I have seen many attorneys approved the above language or similar:
NO DEDUCTIONS: IT IS AGREED BETWEEN THE LESSOR AND LESSEE THAT, NOTWITHSTANDING ANY LANGUAGE HEREIN TO THE CONTRARY, ALL OIL, GAS OR OTHER PROCEEDS ACCRUING TO THE LESSOR UNDER THIS LEASE OR BY STATE LAW SHALL BE WITHOUT DEDUCTION, FOR THE COST OF PRODUCING, GATHERING, STORING, SEPARATING, TREATING, DEHYDRATING, COMPRESSING, PROCESSING, TRANSPORTING, AND MARKETING THE OIL, GAS AND OTHER PRODUCTS PRODUCED HEREUNDER TO TRANSFORM THE PRODUCT INTO MARKETABLE FORM; HOWEVER, LESSOR’S SHARE OF ANY SUCH COSTS WHICH RESULT IN ENHANCING THE VALUE OF THE MARKETABLE OIL, GAS OR OTHER PRODUCTS TO RECEIVE A BETTER PRICE MAY BE DEDUCTED FROM LESSOR’S SHARE OF PRODUCTION SO LONG AS THEY ARE BASED ON LESSEE’S ACTUAL COST OF SUCH ENHANCEMENTS. HOWEVER, IN NO EVENT SHALL LESSOR RECEIVE A PRICE THAT IS LESS THAN, OR MORE THAN, THE PRICE RECEIVED BY LESSEE.
This allows the mineral owner and the oil company to receive the highest price when the oil or gas is sold at market.

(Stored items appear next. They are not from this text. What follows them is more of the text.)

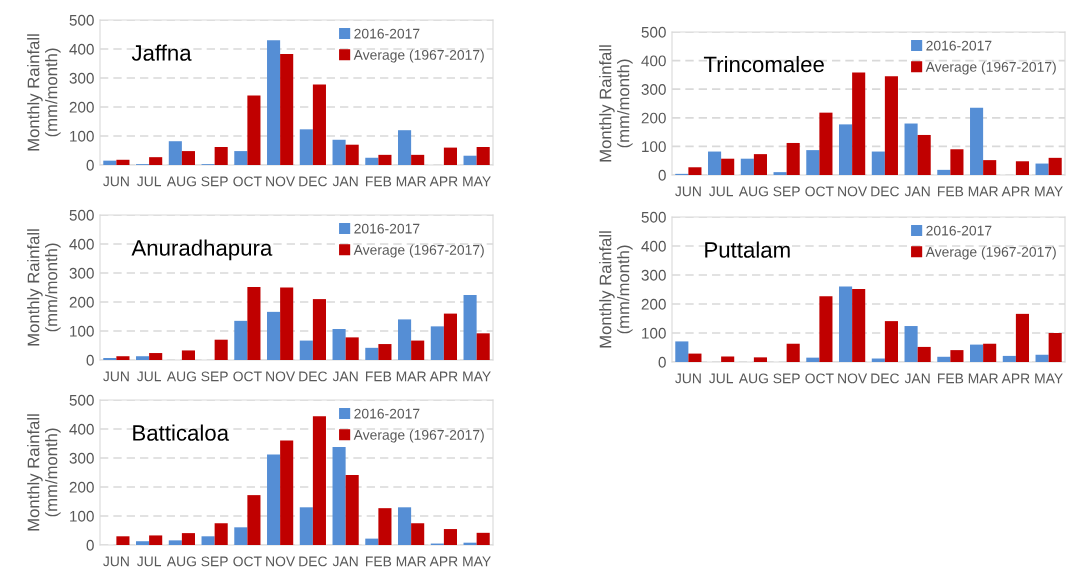 The height and width of the screenshot is (573, 1068). What do you see at coordinates (214, 376) in the screenshot?
I see `x-tick-label: SEP` at bounding box center [214, 376].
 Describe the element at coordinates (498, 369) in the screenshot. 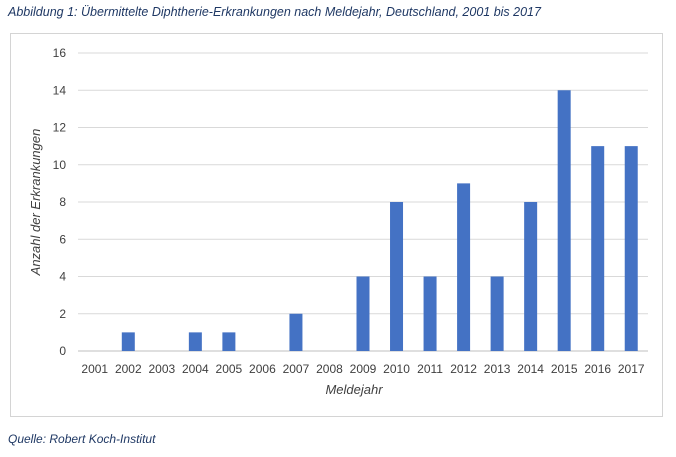

I see `x-tick-label: 2013` at that location.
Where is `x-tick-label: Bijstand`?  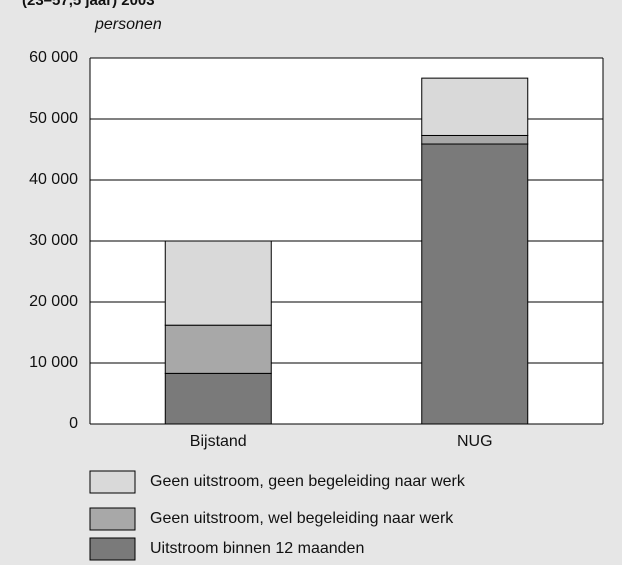
x-tick-label: Bijstand is located at coordinates (218, 442).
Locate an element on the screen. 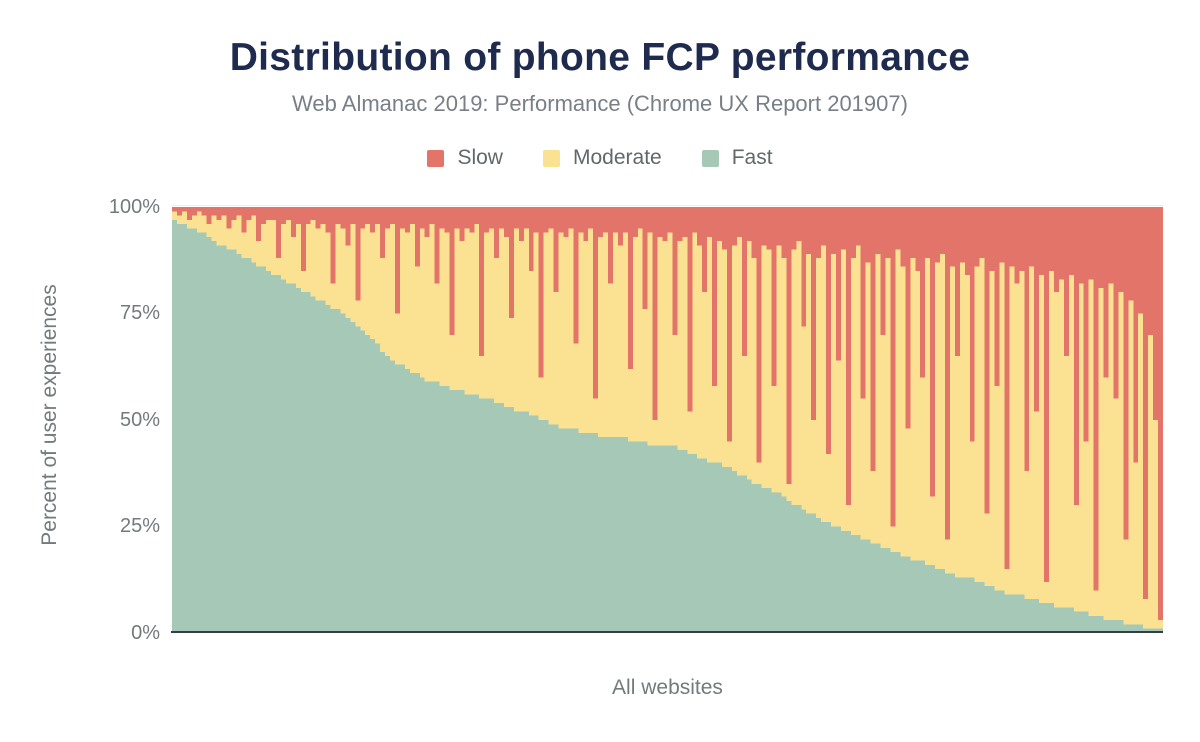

I have also seen this gross proceeds/no deductions language:
Lessor's retained royalty fraction shall be paid free and clear of costs of producing, gathering, transporting, treating, compressing and processing, provided however that transportation costs which are incurred off the lease (or drilling and spacing unit should one exist) which result in enhancing the value of any already marketable product may be proportionately deducted from Lessor's share of production. However, any such costs which result in enhancing the value of the marketable oil, gas or other products to receive a better price may be deducted from the gross value of which Lessor’s royalty share is calculated as provided under the guidelines established in Mittelstaedt V Santa Fe Minerals, Inc., 954 P 2d 1203 (Okla 1998). If deductions are taken for any of the post production costs set forth above, Lessor may request an explanation of how such costs have enhanced value.